Material:

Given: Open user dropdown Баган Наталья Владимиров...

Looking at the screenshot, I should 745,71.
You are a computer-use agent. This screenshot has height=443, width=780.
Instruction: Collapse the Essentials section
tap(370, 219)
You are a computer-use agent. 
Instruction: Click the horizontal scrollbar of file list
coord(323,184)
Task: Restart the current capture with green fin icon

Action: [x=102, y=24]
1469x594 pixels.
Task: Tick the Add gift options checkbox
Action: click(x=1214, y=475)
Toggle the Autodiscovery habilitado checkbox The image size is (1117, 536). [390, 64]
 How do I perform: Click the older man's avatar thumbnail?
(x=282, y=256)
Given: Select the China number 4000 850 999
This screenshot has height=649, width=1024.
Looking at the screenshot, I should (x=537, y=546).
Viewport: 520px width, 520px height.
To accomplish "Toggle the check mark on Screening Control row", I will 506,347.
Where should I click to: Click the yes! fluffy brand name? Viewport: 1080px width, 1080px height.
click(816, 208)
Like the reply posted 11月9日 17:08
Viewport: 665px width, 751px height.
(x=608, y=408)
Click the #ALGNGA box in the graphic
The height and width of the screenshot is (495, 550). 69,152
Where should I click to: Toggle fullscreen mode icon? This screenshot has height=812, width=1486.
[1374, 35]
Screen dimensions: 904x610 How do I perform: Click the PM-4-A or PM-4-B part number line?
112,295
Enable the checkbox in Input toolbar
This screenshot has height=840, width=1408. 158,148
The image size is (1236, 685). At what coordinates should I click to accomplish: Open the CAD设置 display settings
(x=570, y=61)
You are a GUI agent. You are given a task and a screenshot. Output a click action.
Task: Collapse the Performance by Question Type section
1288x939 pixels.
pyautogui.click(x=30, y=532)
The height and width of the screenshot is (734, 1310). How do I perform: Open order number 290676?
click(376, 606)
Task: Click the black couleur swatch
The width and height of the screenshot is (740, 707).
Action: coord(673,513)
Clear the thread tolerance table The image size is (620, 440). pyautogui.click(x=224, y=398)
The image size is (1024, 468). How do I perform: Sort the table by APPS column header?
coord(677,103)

What you are asked to do: Rewrite the listing above as a numbered list, with one entry per line and no blank lines.

Expected answer:
1. Given: Open user dropdown Баган Наталья Владимиров...
2. Looking at the screenshot, I should 745,71.
3. You are a computer-use agent. This screenshot has height=443, width=780.
4. Instruction: Collapse the Essentials section
5. tap(370, 219)
6. You are a computer-use agent. 
7. Instruction: Click the horizontal scrollbar of file list
8. coord(323,184)
9. Task: Restart the current capture with green fin icon
10. Action: [x=102, y=24]
11. 1469x594 pixels.
12. Task: Tick the Add gift options checkbox
13. Action: click(x=1214, y=475)
14. Toggle the Autodiscovery habilitado checkbox The image size is (1117, 536). [390, 64]
15.  How do I perform: Click the older man's avatar thumbnail?
16. (x=282, y=256)
17. Given: Select the China number 4000 850 999
18. This screenshot has height=649, width=1024.
19. Looking at the screenshot, I should (x=537, y=546).
20. Viewport: 520px width, 520px height.
21. To accomplish "Toggle the check mark on Screening Control row", I will 506,347.
22. Where should I click to: Click the yes! fluffy brand name? Viewport: 1080px width, 1080px height.
23. click(816, 208)
24. Like the reply posted 11月9日 17:08
25. Viewport: 665px width, 751px height.
26. (x=608, y=408)
27. Click the #ALGNGA box in the graphic
28. The height and width of the screenshot is (495, 550). 69,152
29. Where should I click to: Toggle fullscreen mode icon? This screenshot has height=812, width=1486.
30. [1374, 35]
31. Screen dimensions: 904x610 How do I perform: Click the PM-4-A or PM-4-B part number line?
32. 112,295
33. Enable the checkbox in Input toolbar
34. This screenshot has height=840, width=1408. 158,148
35. The image size is (1236, 685). At what coordinates should I click to accomplish: Open the CAD设置 display settings
36. (x=570, y=61)
37. You are a GUI agent. You are given a task and a screenshot. Output a click action.
38. Task: Collapse the Performance by Question Type section
39. 1288x939 pixels.
40. pyautogui.click(x=30, y=532)
41. The height and width of the screenshot is (734, 1310). How do I perform: Open order number 290676?
42. click(376, 606)
43. Task: Click the black couleur swatch
44. The width and height of the screenshot is (740, 707).
45. Action: coord(673,513)
46. Clear the thread tolerance table The image size is (620, 440). pyautogui.click(x=224, y=398)
47. The image size is (1024, 468). How do I perform: Sort the table by APPS column header?
48. coord(677,103)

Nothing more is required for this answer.